In order to improve execution speed and reliability, you can try installing the open source CVXQUAD https://github.com/hfawzi/cvxquad , including its exponential.m replacement for CVX’s` exponential.m as described at the link, For your problem, an additional modification is needed (after my corrections above are made) in order for CVXQUAD’s Pade approximant to be invoked instead of CVX’s successive approximation method.

This should invoke CVXQUAD;s Pade apprxoimant instead of CVX’s successive approximation method, and should be faster than the successive approximation method.

cvx_begin
variable x(n)
minimize(sum( a'.*exp(b'.*x) ))
    subject to
        sum(exp(x))  <= C/c_0
cvx_end

Please try your full-sized problem before and after installing CVXQUAD, and tell us what the differences in execution time and results are.


(Hugh) #3

So there was an answer here a few moments ago which seems to have disappeared… Either way I made some changes, and it runs now, but is much much slower.

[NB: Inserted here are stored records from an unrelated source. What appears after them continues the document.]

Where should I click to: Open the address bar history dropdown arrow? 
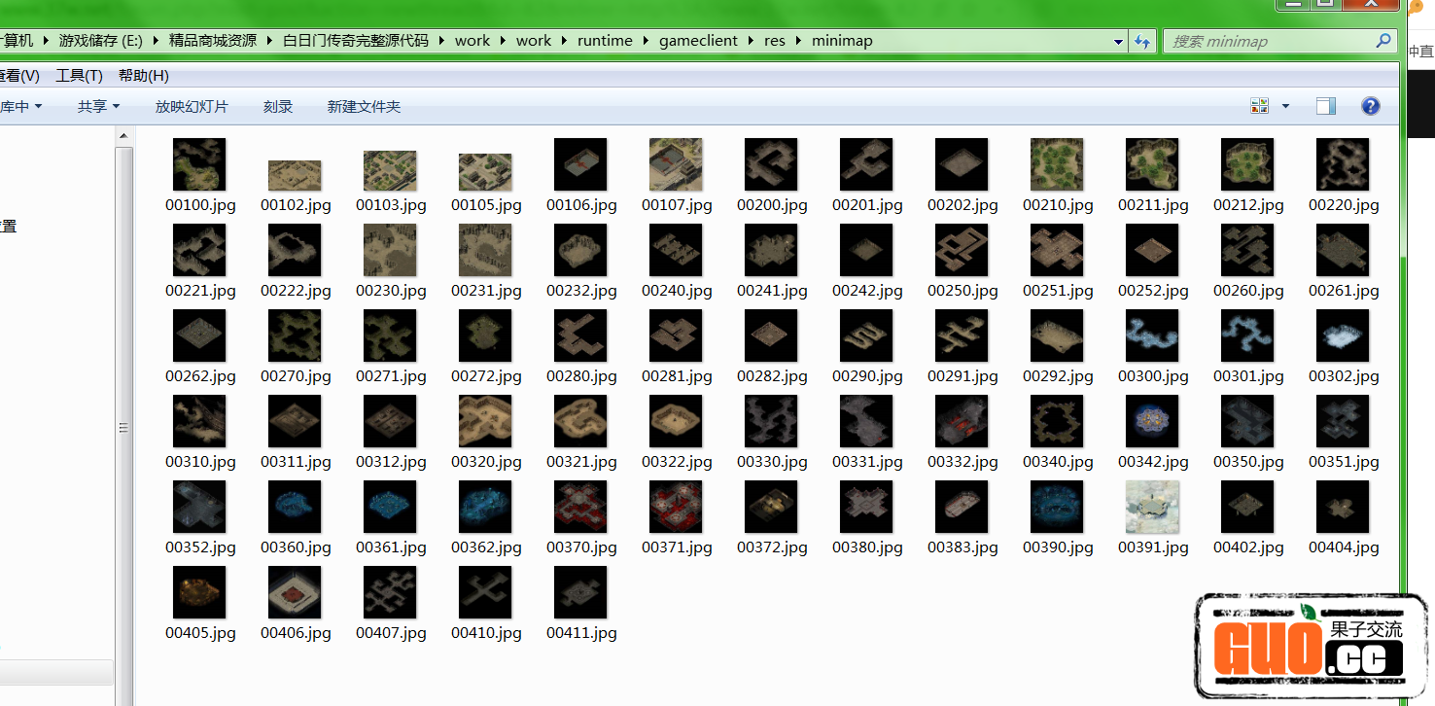1118,41
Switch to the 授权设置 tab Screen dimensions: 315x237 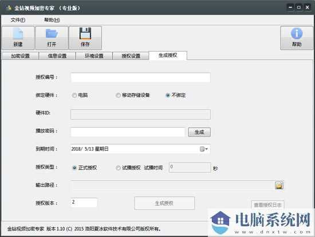(131, 56)
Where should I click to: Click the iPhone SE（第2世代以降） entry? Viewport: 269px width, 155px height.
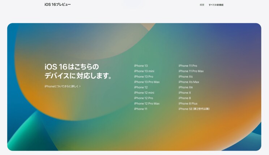click(x=194, y=109)
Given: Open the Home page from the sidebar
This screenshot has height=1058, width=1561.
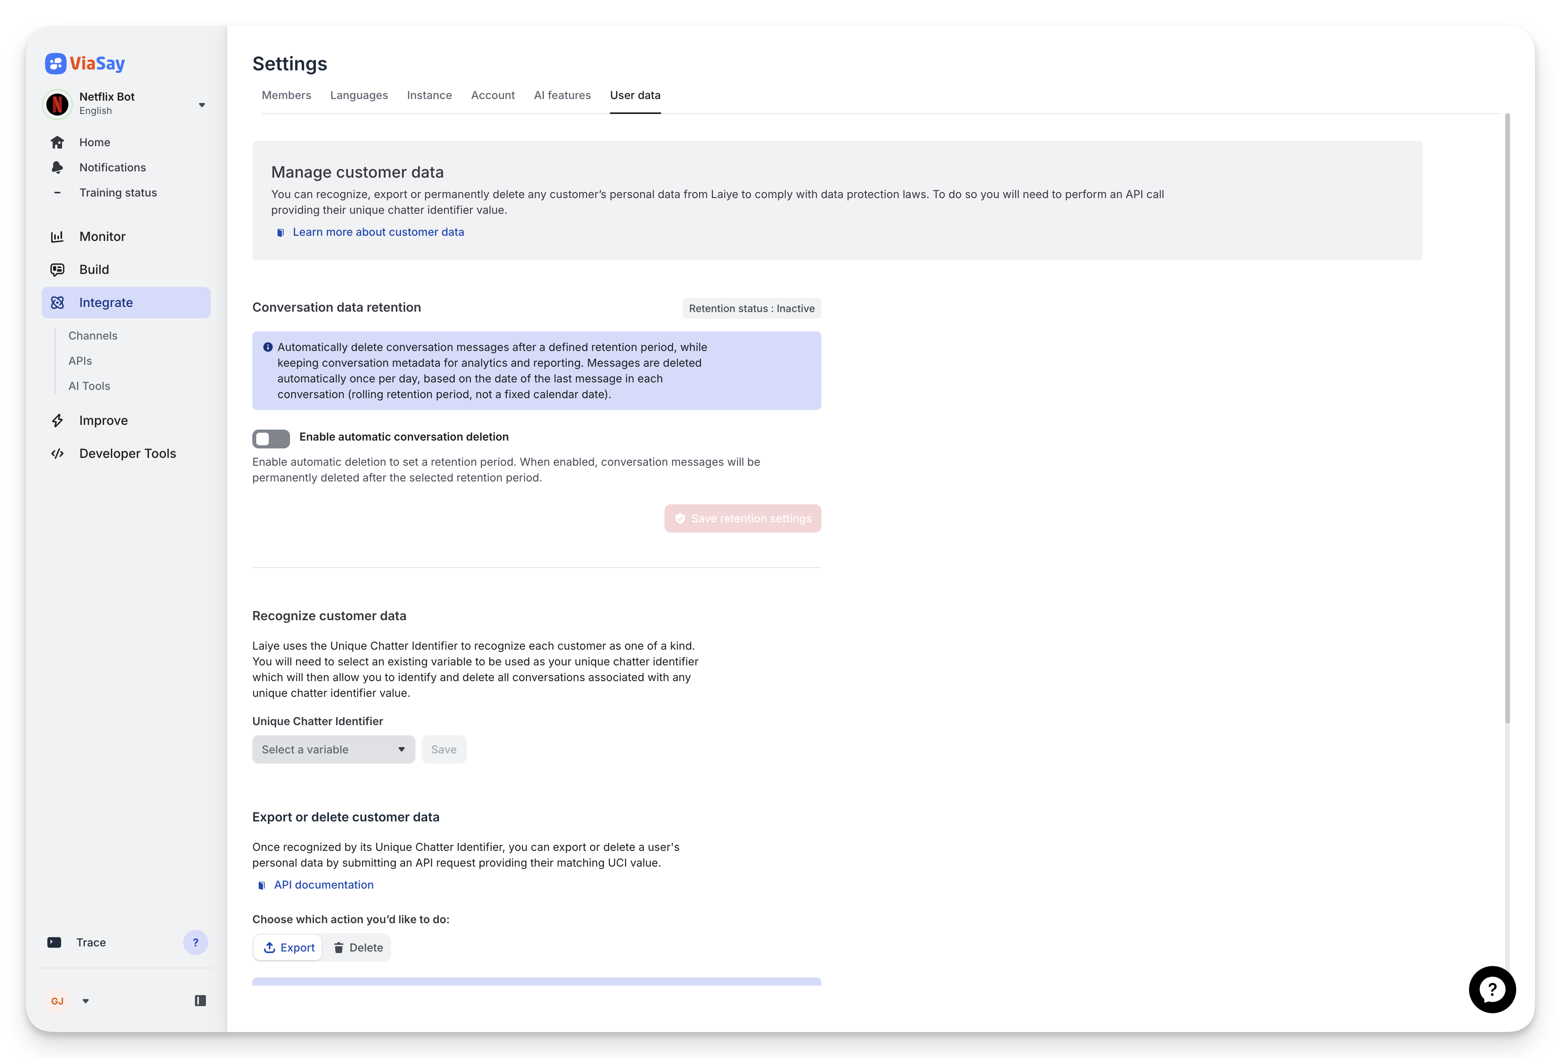Looking at the screenshot, I should [x=94, y=142].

I also ran using the CVXQUAD implementation of exponential, and it got slower still, taking 4s for the solve.

% CVX

a = 1.0e-04 * [0.9, 0.05, 0.04];
b = [ -11.1 -5.11 -5.05 ];

n = numel(a);
c_0 = 2; C = 2;
cvx_expert true
tic
cvx_begin quiet
variables x(n)
minimize sum( a*exp(b’.*x) )
subject to
c_0 * sum(exp(x)) - C <= 0
cvx_end
t_cvx = toc;

x_cvx = x’;

% FMINCON

f = @(x) fM(x,a,b);
c = @(x) cM(x,c_0,C);

options = optimoptions(‘fmincon’,‘Display’,‘off’);
tic
[x,fval] = fmincon( f, zeros(size(a)),[],[],[],[],[],[],c,options);
t_fmincon = toc;
x_fmincon = x;

disp(t_cvx); % gives 1.699506s
disp(t_fmincon); % gives 0.109749s
f(x_cvx) % 0.057743623326151
f(x_fmincon) % 0.057743704468261

% functions for passing anonymously to fmincon
function [f,fx] = fM(x,a,b)
f = sum( a.* exp(b.*x) );

if nargout >1
fx = a .b . exp( b.*x);
end
end
function [c,ceq] = cM(x,c0,C)
c = c0 * sum( exp( x) ) - C;
ceq = [];
end


(Mark L. Stone) #4

Sorry, I realized I incorrectly wrote that no further modifications were needed to invoke CVXQUAD’s Pade approiximant. Therefore, I deleted my post while I figured out the simplest modification to make. I have now done so, and have undeleted and edited my post., Please read it. Thanks.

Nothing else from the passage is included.